In the history of the cooperative movement in anglophone Cameroon, women's cooperatives have played a particularly small role. Although the first cooperatives opened in the anglophone portion of the country in the 1920s and a small-scale women's project was attempted in the 1950s, the currently existing cooperatives for women began only in 1970. Today, in terms of number of members, amount of capitalization, scale of economic transactions, number of viable (or even operating) organizations, or any other measure, the women's cooperatives account for only a small portion of the total cooperative movement. In early 1970, beginning in the southern, coastal portions of the then West Cameroon state (the anglophone state in the bilingual Federal Republic of Cameroon) several governmental bodies and the women's wing of the Cameroon National Union (WCNU) began to organize women in urban areas in palm oil cooperatives.

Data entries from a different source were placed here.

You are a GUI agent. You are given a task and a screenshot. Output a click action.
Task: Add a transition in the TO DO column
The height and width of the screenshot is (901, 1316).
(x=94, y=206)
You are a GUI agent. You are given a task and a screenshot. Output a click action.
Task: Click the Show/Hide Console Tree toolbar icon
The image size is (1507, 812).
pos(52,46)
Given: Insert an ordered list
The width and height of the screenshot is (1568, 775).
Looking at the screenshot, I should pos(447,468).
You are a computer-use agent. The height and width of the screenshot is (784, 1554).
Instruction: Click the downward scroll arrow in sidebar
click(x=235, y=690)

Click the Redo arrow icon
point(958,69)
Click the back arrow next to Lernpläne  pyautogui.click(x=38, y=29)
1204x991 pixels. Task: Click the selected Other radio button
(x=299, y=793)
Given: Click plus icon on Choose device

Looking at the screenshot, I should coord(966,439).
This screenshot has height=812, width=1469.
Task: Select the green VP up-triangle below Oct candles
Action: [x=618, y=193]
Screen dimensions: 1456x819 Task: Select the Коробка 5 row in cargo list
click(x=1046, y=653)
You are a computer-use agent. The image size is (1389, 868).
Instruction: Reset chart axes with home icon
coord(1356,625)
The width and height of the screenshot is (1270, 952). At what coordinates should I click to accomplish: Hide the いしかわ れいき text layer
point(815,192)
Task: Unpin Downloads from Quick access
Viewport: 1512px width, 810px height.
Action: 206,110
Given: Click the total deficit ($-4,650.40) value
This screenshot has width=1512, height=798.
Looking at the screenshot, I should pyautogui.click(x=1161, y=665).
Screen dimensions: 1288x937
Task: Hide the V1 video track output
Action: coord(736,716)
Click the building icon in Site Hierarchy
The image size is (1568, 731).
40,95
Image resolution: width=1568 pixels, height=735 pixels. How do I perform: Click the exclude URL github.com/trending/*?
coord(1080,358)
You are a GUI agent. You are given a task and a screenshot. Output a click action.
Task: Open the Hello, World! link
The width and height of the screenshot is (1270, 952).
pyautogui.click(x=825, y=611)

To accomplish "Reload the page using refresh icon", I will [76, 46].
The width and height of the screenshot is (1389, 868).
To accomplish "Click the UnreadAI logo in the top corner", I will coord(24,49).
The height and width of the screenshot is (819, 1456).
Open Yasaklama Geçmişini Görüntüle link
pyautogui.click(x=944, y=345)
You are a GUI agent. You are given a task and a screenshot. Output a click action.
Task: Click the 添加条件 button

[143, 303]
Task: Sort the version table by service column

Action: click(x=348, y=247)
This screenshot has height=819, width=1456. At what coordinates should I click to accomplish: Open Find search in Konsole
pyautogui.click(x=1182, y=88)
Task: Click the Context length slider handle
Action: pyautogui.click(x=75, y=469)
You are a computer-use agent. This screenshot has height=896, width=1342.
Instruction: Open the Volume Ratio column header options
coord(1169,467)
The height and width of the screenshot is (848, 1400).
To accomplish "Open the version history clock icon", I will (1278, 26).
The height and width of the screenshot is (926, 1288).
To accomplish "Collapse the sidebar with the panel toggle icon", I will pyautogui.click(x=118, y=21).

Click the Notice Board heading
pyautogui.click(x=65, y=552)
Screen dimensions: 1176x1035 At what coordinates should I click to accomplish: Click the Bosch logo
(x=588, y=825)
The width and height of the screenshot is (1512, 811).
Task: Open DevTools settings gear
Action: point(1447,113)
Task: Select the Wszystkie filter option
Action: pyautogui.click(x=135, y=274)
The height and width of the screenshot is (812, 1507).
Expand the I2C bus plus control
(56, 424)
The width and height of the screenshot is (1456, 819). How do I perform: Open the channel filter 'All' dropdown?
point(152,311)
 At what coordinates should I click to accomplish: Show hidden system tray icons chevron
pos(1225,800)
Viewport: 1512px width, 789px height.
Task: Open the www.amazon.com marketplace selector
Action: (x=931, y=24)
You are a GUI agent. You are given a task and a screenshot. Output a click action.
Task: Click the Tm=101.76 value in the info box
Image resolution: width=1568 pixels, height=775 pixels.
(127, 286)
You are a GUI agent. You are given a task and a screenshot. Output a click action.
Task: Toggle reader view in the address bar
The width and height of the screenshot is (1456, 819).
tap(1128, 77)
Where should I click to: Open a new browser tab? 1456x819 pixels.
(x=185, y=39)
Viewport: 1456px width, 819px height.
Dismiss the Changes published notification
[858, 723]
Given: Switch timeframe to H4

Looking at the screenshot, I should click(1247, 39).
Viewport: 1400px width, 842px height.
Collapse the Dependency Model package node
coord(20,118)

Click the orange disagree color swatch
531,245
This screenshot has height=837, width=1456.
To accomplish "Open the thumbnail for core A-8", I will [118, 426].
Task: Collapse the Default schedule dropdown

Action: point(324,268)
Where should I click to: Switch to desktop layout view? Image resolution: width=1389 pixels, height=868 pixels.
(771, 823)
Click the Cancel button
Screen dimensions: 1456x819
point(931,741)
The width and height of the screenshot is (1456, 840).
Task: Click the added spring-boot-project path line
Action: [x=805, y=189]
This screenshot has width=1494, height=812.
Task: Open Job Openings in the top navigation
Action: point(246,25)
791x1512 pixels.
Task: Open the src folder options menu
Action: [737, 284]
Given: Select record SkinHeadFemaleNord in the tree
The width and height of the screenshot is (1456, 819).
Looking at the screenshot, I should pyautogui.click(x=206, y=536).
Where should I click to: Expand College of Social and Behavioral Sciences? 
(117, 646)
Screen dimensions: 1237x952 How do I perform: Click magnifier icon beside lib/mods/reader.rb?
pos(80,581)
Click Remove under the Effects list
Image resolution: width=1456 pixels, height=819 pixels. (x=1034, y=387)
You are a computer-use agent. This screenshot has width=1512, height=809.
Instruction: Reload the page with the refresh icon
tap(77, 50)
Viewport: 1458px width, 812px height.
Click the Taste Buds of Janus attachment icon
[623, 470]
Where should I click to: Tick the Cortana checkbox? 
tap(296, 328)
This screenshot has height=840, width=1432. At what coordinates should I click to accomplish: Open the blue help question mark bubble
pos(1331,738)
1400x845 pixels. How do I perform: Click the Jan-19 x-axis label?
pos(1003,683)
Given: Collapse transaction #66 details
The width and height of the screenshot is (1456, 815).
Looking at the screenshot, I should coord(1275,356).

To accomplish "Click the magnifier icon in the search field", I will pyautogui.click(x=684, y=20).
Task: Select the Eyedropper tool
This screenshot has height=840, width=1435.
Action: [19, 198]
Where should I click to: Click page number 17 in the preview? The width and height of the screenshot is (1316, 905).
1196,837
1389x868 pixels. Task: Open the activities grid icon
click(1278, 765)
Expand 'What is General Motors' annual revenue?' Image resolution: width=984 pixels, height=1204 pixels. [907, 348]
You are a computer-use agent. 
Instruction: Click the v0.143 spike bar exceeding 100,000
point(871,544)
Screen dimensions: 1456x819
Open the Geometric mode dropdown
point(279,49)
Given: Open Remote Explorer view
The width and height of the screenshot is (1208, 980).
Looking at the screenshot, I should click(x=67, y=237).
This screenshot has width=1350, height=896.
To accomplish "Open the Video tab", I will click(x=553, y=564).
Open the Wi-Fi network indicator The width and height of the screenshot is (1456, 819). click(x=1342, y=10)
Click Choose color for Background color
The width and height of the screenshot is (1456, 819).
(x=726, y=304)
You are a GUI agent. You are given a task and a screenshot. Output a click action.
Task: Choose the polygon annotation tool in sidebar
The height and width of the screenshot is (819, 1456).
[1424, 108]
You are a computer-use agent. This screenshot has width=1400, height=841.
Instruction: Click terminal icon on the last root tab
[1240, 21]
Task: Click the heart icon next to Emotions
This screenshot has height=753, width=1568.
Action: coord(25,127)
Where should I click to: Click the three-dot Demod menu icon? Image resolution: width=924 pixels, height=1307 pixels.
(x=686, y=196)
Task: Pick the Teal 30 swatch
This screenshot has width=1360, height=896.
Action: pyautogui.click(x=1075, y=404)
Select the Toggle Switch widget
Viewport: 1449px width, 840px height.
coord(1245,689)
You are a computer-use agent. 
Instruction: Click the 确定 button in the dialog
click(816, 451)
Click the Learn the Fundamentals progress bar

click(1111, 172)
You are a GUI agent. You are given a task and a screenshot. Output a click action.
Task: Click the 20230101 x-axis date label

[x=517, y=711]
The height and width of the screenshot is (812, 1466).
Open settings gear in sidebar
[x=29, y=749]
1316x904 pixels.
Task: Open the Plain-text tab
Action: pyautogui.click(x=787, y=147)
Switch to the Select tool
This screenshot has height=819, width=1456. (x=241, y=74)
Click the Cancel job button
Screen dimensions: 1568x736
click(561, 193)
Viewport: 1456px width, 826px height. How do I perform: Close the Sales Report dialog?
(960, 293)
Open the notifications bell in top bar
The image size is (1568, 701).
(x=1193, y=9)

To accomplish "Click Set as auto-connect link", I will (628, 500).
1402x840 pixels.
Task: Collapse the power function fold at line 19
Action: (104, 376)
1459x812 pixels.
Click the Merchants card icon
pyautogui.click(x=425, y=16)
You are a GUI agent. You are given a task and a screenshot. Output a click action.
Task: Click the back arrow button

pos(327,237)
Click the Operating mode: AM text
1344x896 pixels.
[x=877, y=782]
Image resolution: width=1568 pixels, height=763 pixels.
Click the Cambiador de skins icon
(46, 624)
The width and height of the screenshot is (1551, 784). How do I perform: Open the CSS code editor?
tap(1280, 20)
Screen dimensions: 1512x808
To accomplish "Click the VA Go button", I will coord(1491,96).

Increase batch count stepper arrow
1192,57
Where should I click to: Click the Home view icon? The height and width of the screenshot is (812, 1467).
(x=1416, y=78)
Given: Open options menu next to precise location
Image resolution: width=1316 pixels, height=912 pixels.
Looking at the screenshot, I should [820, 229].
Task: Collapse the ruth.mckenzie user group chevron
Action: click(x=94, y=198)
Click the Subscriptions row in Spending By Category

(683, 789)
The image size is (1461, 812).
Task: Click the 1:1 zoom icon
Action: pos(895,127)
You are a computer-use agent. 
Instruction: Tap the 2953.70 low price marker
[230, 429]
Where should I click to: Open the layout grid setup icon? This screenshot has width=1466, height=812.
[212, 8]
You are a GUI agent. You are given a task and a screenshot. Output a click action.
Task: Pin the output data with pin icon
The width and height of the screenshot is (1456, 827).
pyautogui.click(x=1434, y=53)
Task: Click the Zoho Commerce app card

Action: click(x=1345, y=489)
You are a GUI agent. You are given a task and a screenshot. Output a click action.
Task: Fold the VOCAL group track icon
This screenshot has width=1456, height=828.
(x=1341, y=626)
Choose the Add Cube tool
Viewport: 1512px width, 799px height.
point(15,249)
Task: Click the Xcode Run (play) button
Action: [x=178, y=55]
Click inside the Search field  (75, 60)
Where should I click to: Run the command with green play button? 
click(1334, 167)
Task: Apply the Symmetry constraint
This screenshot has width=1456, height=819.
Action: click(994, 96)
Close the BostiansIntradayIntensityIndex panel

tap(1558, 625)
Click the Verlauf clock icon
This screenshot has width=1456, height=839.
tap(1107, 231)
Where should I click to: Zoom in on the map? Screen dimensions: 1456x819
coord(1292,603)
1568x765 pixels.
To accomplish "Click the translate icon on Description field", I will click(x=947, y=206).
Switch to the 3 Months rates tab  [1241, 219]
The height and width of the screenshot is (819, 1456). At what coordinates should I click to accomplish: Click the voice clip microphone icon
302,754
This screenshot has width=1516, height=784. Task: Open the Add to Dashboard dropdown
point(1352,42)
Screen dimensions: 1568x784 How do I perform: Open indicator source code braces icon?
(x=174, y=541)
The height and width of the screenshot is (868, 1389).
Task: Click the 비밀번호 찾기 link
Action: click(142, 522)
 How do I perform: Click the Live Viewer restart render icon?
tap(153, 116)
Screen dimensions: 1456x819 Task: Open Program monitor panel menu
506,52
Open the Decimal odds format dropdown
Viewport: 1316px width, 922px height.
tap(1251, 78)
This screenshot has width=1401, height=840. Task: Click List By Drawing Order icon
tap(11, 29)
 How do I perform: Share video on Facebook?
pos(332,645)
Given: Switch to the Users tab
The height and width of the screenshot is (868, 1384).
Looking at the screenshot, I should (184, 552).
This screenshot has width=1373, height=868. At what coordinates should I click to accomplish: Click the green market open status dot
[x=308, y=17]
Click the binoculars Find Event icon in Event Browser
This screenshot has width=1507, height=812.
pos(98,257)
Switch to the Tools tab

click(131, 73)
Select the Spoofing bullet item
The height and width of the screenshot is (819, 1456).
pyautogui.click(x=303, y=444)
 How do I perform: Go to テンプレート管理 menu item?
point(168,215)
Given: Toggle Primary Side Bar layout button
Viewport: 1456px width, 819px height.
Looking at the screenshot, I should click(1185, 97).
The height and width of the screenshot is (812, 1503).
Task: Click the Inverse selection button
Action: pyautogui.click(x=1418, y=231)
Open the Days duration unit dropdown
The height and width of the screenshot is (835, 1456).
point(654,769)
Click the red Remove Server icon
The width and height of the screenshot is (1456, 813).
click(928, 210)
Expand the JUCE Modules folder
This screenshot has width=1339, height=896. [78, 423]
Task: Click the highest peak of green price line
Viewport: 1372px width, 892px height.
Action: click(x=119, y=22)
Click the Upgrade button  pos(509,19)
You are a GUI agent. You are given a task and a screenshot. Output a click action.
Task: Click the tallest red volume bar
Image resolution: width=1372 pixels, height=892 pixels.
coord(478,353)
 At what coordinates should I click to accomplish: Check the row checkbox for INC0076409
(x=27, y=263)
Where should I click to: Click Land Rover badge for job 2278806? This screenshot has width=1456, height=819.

A number of societies came into being in a short period of time and the idea soon spread from its original site in the Southwest Province to the Northwest Province. Most of the original structures established in the coastal area have failed, but those in the Northwest Province continue to exist, though with a mixed record of success. Although in many respects the experiments in the Southwest and Northwest were similar, there are differences in purpose, governmental involvement, and social situation that may be related to the differences in success. Interviews with Cameroon officials and foreign assistance workers, archival and documentary material, and personal observations during two periods of research in Cameroon (1975-76 and 1980-81) have provided the data upon which to compare and analyze these two experiences.